• Exercise prompt:
Return the line containing "You are a GUI" and every line beneath it through the end of the entries below, unchanged. Pictures stay out.

[Saved entries]
=== Begin Enclosure ===

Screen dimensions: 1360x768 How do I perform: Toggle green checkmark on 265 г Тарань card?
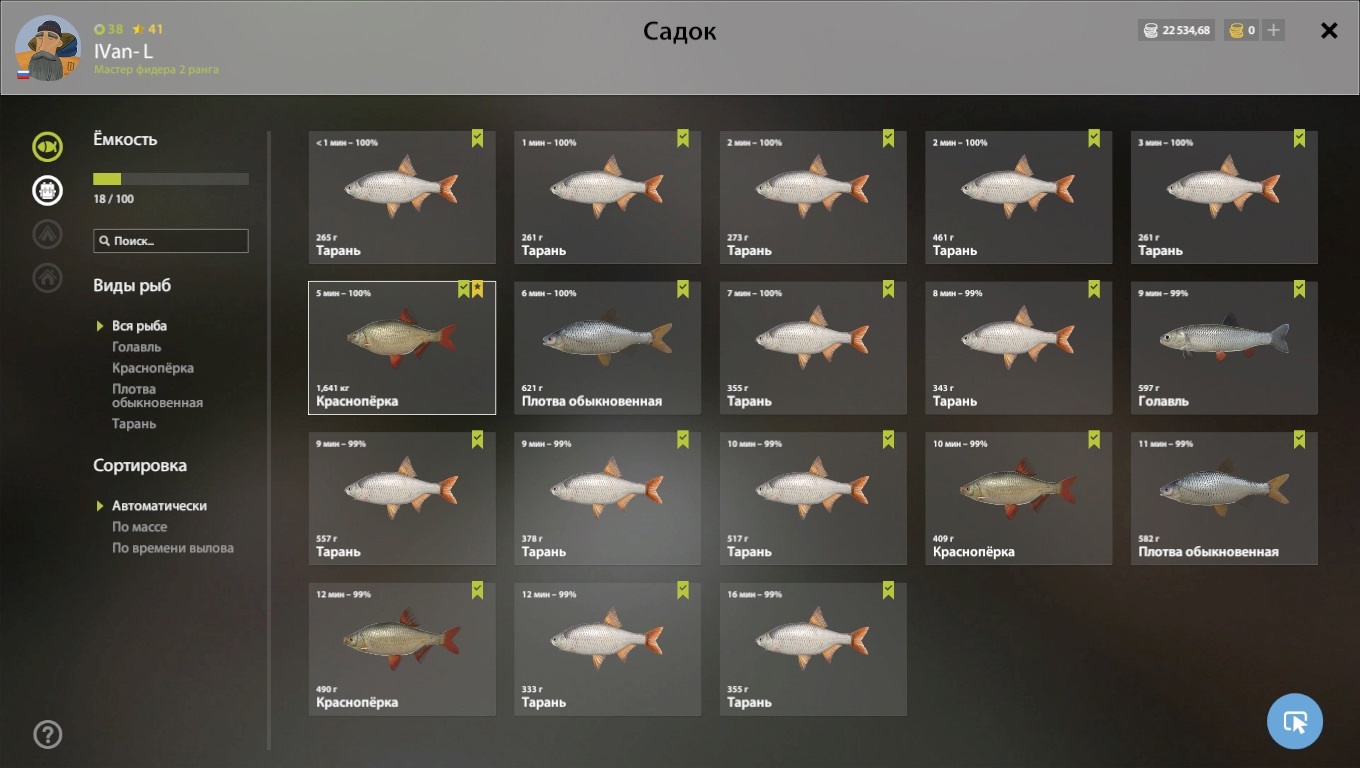(x=478, y=139)
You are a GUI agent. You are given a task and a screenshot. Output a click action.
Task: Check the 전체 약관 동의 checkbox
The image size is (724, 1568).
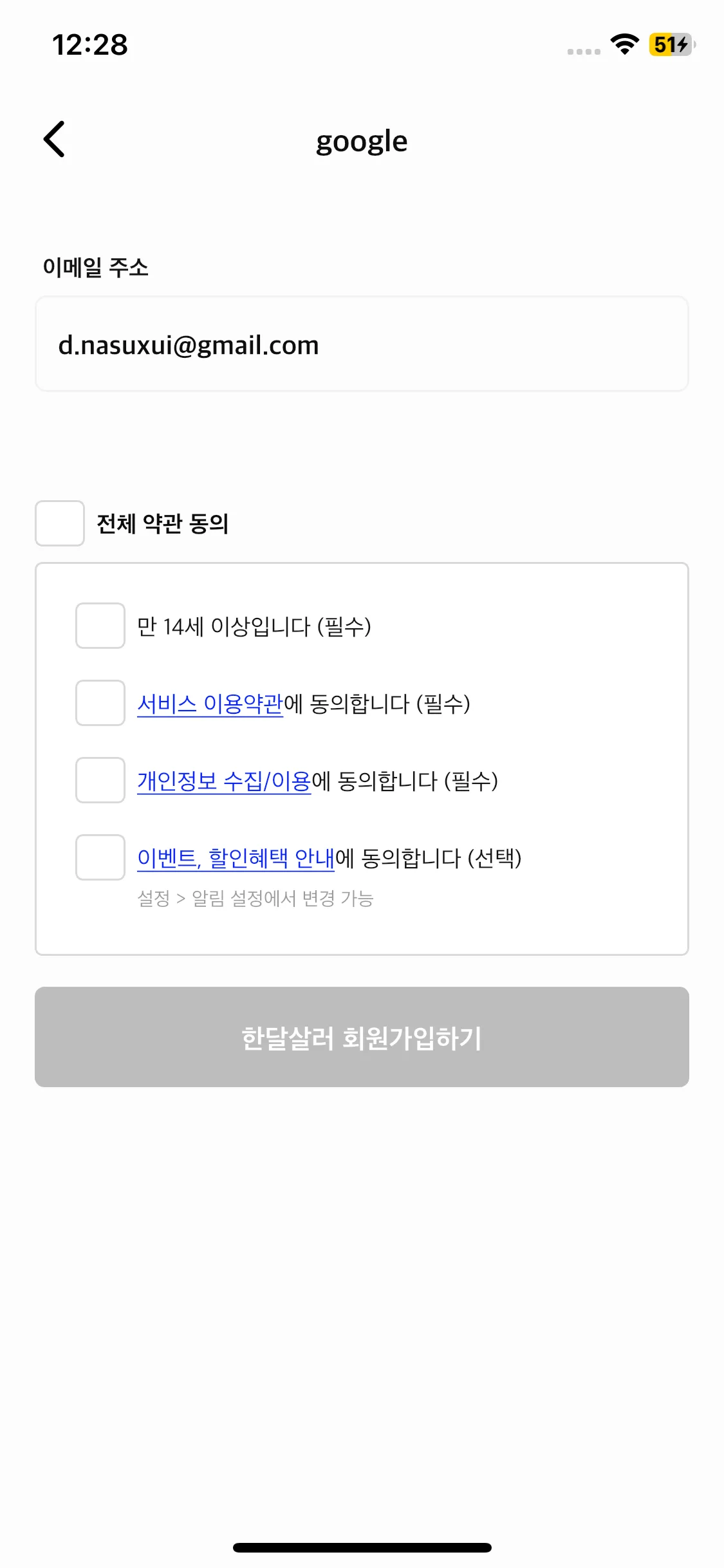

=== End Enclosure ===

• Exercise output:
You are a GUI agent. You are given a task and a screenshot. Output a click action.
Task: Check the 전체 약관 동의 checkbox
The image size is (724, 1568).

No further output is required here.